Newtown, CT – September 20, 2013
As the central component of the ACA launches in a few days, it’s important to review the macro changes to US health care – Over the next three months several million uninsured and underinsured will finally have access to more affordable coverage. Yes the picture is mixed, and yes some will underestimate the potential out-of-pocket expenses they’ll have to incur, but for the first time ordinary residents who have been denied what is a basic right in any other industrial nation, will finally have it. Beyond the societal benefits of this change, there are other very important ones that are all in play. (1) The exchanges bring competition to markets in which there has been little, if any. That competition should engage health plans in finding new ways to control health care costs. (2) That’s especially true given the limits on medical loss ratios.
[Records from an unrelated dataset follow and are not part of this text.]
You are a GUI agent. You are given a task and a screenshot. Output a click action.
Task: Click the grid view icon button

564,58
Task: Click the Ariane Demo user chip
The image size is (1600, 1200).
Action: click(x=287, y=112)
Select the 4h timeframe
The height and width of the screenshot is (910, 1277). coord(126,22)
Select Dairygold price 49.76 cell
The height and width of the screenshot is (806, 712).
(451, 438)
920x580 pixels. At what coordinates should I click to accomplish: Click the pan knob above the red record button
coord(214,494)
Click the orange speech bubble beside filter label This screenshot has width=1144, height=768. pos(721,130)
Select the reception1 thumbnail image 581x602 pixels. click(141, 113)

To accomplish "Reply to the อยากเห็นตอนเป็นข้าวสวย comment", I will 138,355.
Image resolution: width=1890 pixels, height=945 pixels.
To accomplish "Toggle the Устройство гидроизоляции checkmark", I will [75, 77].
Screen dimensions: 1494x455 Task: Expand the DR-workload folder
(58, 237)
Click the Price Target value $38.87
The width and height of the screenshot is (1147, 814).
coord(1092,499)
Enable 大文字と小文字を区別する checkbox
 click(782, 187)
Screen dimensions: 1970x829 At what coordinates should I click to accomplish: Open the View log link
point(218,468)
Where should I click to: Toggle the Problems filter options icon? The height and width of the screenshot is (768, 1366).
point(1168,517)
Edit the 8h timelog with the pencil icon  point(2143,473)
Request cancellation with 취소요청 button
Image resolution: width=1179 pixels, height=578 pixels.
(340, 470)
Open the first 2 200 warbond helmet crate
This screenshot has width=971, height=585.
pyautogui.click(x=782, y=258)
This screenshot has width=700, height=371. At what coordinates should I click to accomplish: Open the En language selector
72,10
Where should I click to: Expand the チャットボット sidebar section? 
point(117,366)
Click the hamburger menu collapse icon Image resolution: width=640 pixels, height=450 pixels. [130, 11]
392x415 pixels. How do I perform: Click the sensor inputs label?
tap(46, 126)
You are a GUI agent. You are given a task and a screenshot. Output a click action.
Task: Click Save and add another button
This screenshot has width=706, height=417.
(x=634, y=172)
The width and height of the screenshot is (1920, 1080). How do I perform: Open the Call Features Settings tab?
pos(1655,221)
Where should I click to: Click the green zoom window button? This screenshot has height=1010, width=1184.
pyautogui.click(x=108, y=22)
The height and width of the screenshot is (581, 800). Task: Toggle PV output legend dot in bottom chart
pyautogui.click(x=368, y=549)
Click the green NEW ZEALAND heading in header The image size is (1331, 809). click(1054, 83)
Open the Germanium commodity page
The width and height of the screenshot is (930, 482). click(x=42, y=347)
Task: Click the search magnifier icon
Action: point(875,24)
Without that limit it’s not really clear whether insurance exchange competition would work as well to spur payers and providers to find ways to control the increase in costs of care. (3) The introduction of several budget-based payment models by Medicare, followed quickly by private sector payers, has shifted even further the momentum from the fee-for-service status quo. (4) The increase in Medicaid rolls to comply with the goal of near-universal coverage has kicked off some far more interesting and diverse innovation at the State level to reform payment and drive better performance from health care organizations. Given these four significant pressure points on US health care, it’s pretty clear that the movement to restructure the industry is here to stay.
What this means to you – The recently released US Census Report on Income, Poverty and Health insurance Coverage is sobering to say the least. These data show pretty conclusively how a generation has become poorer. And while there are many causes, the phenomenal rise in health care costs during the study period is certainly a major culprit. Witness the rise in uninsurance rates for families with household income between $50K and $75K. The mere fact it went up at a period of time when (at least for the first half of the first decade of this century) GDP was rising and the economy was stable is more than telling. And look at the jump in total out-of-pocket expenses that came at the expense of many other discretionary expenses. Were these health cost increases inexorable? A synthesis of recommendations by organizations of various political stripes suggests it wasn't. Strikingly, the recommendations are very similar, and even more strikingly they keep being ignored. Of course, very few, if any of us are counting on the Congress to do much of anything of substance apart from engineering and then watching train wrecks. However, many of the recommendations could be implemented by Medicare and private payers without legislation, and the big question from all of us should be: What are you waiting for? The macro changes listed above will continue to exert the right type of pressure on the system, but if we want the next generation of Americans to be better off than this one, we need to more rapidly adopt consensus recommendations, not sit on them.